§ **Rows**
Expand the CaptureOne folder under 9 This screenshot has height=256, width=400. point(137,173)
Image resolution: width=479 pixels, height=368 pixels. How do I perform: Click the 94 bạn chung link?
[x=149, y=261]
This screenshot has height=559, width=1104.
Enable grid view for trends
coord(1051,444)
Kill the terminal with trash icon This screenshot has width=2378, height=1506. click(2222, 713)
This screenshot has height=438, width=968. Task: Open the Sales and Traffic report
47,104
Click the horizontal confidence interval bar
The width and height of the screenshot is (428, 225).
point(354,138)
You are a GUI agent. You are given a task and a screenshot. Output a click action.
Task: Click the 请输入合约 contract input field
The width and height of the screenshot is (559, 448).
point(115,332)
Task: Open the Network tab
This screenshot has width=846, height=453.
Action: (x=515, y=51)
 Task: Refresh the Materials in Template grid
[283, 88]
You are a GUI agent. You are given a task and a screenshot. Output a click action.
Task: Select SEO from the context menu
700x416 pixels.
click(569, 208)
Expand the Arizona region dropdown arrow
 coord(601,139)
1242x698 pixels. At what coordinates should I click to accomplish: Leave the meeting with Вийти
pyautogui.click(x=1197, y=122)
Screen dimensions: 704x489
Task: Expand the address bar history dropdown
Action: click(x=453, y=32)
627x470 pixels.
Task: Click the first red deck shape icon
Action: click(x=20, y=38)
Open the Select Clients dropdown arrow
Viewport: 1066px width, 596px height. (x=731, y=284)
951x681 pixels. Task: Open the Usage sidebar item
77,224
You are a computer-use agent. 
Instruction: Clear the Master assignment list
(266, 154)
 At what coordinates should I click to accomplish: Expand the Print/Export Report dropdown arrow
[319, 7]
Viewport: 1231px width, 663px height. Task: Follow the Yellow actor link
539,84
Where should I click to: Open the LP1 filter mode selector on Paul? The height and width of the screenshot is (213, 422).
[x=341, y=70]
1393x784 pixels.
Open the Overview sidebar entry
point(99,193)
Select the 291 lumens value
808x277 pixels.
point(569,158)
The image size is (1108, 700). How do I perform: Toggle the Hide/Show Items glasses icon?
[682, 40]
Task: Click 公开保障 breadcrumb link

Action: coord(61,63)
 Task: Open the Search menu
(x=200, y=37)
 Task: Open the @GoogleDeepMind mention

§ **Work instructions**
Could you extract, word for word, the lines starting at the one that contains "Task: Open the Search menu" and ending with the last of the entries?

§ **Answer**
 Task: Open the Search menu
(x=200, y=37)
 Task: Open the @GoogleDeepMind mention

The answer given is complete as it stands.